Representation on the show floor was far from comprehensive. Notable for their absence were Buick, Subaru, and Volkswagen. And the representation that there was was pretty uneven. For example, Ford, Chevrolet, and Toyota each occupied 21,000 square feet of exhibit space. Stellantis, which includes Alpha Romeo, Chrysler, Dodge, Fiat, Jeep, and Ram, took up 15,000 square feet. Squeezed together on a mere 6,000 square feet were Audi, BMW, Jaguar, Mercedes-Benz, Land Rover, and Porsche — the latter two actually roped off, making closer inspection impossible.

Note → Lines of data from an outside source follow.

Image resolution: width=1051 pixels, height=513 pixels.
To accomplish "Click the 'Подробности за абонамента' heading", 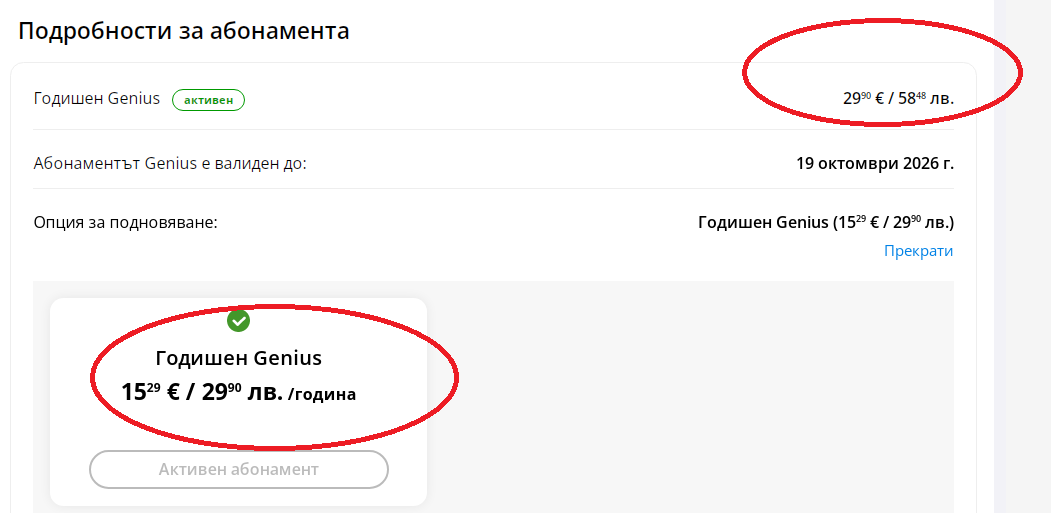I will 184,31.
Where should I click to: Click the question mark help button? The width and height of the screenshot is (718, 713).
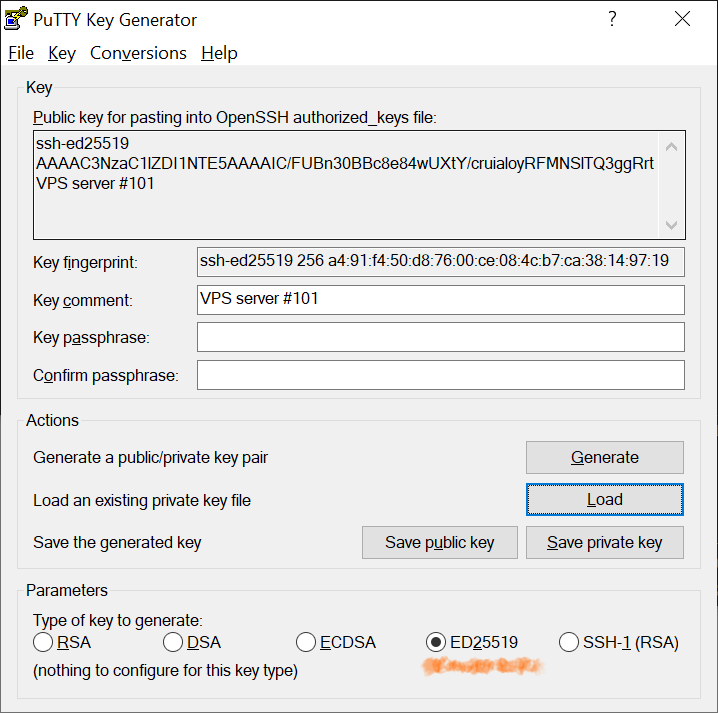[612, 19]
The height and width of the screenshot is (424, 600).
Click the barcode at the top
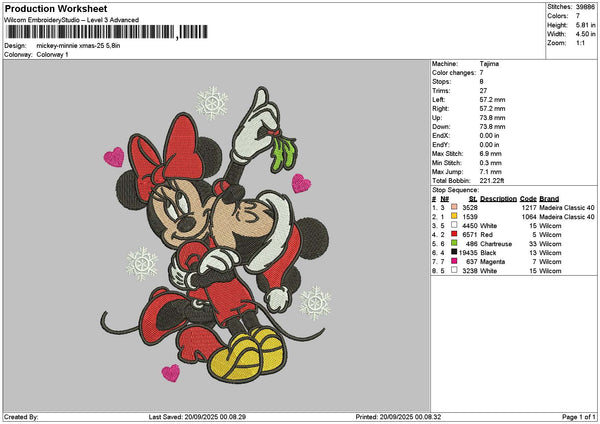point(107,32)
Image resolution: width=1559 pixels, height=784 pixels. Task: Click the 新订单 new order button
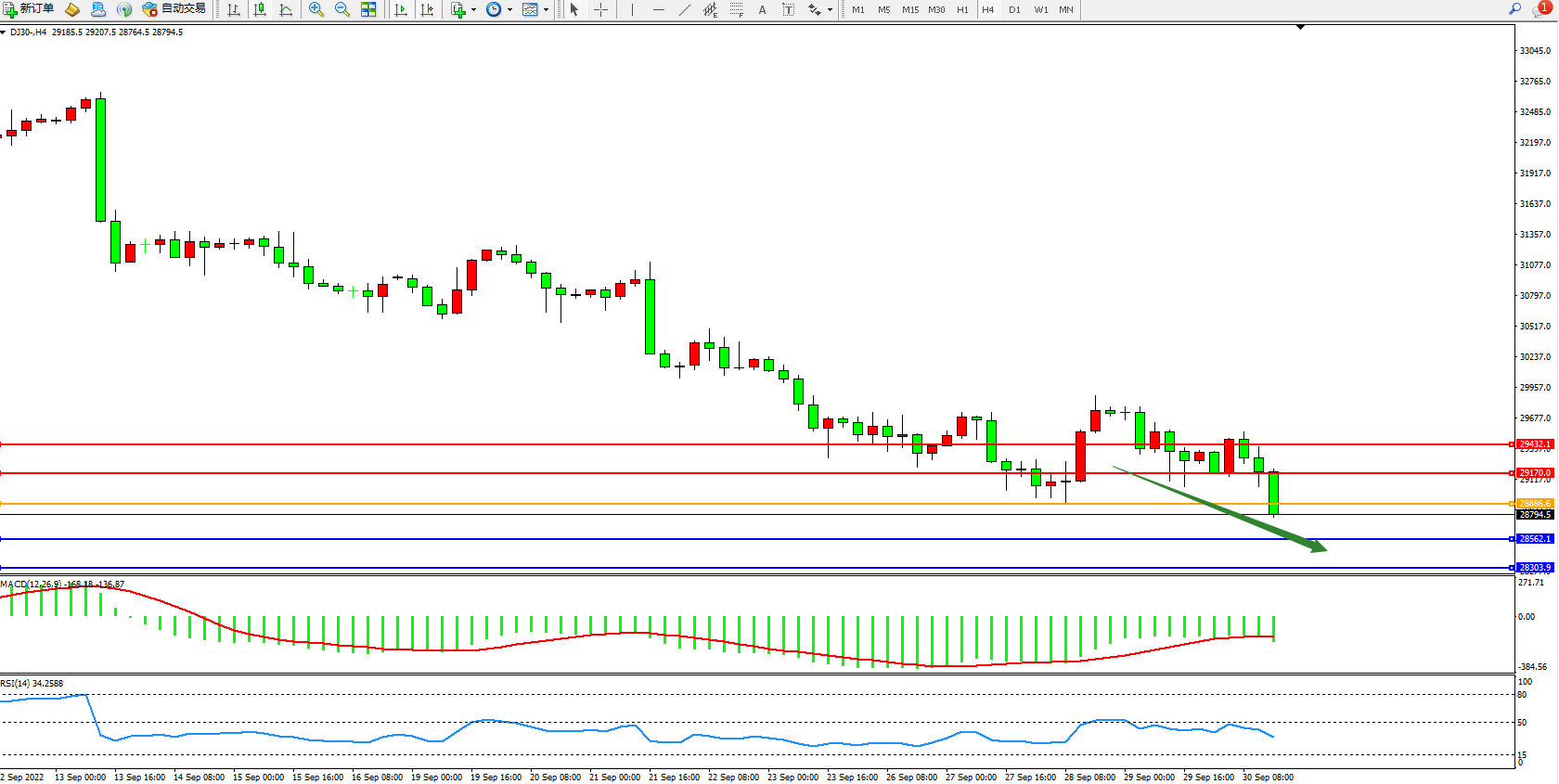[x=28, y=9]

In one respect this show was different: every exhibitor had at least one electric car on display. From a compact Kia to the Ford Lightning, they came in all shapes and sizes. EVs from two non-exhibitors were available for test driving: the China-made Polestar and the Solo by Electra Meccanica from Canada. The Solo is an odd-looking three-wheeler — two in the front, one in the back. How it will make out on the conveyor (chain or belt) I’m not sure. One thing is certain: that rear wheel is going to miss out on the tire shine.